When at home treatments don’t work for you, there are medical treatment options for painful sex as well: 

  • Topical Estrogen: This is a topical cream that is applied directly to your vaginal area - it will help to regulate your estrogen levels and restore some of your vaginal moisture. 
  • Osphena (ospemifene): The Food and Drug Association (FDA) approved this drug that acts as estrogen in the vaginal lining. 
  • Hormone Therapy: This treatment re-introduces healthy estrogen levels back into your body. 
  • Desensitization Therapy: Medical professionals may suggest vaginal relaxation exercises to decrease sensitivity in the vagina potentially leading to decreased pain.
  • Counseling or Sex Therapy: If sex has been painful for a long time, you may have negative connotations with sex. Sex therapy can help you find pleasure that can be associated with sex.

When to See a Doctor 

If, after you have tried the at home remedies and you are still experiencing persistent or extreme pain, it’s time to have a conversation with your OB/GYN. Another symptom that can indicate it’s time to talk to a doctor is bleeding during or after sex, especially when you are not experiencing your period anymore.

When you see a physician, you will likely receive a physical exam including a pelvic exam or Pap smear as well as a transvaginal ultrasound - this is performed in order for doctors to gain a better image of your reproductive system. If your doctor is concerned about infection or disease, you will also receive a blood test and they will collect a urine sample in order to give you the best treatment for your symptoms. 

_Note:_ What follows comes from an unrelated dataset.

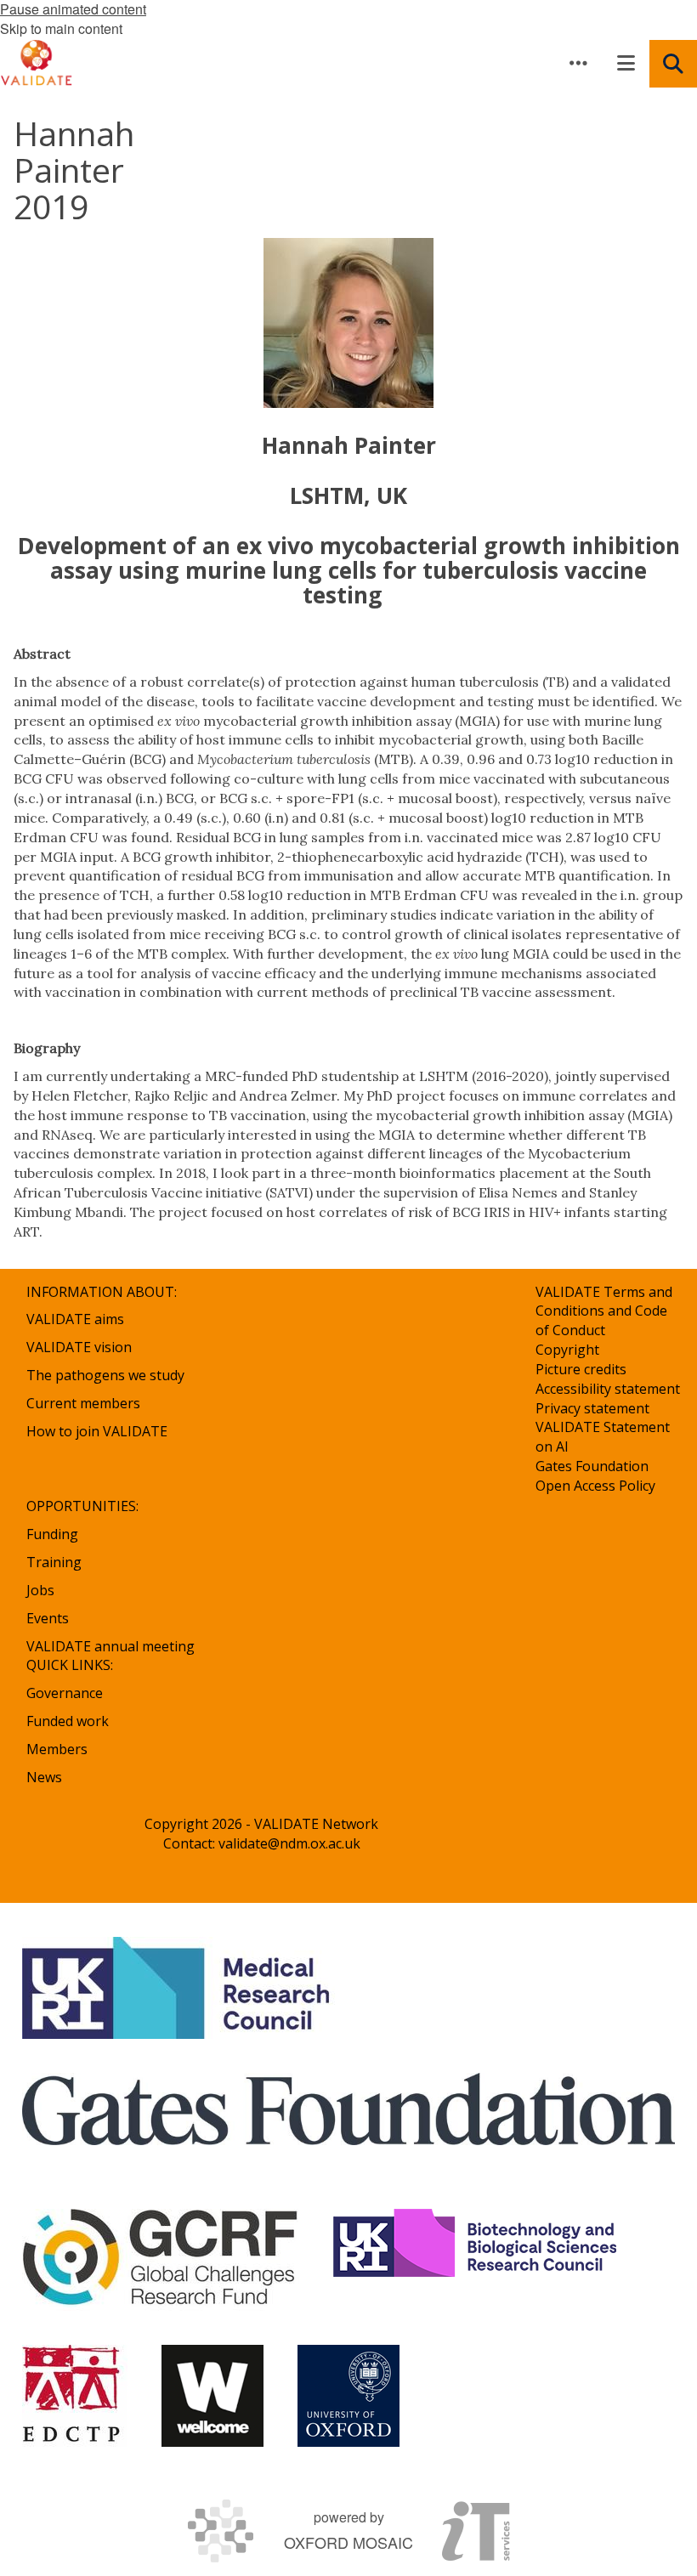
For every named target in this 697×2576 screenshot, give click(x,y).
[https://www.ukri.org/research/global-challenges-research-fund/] (160, 2260)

Your doctor is the best person to talk to about the pain or discomfort you’re experiencing. Even if you may feel a little bit awkward or uncomfortable having these conversations, it’s healthy to talk about and it is your doctor's job to assist you in whatever ways they can. 

The Bottom Line 

Menopause is a natural stage every woman experiences, but that doesn’t make it any more comfortable to go through. As frustrating as painful sex can be, there are ways to continue to find pleasure. Look into solutions as opposed to giving up on having sex. Once you find treatments that work for you, your enjoyable sex life can continue through your midlife and postmenopause.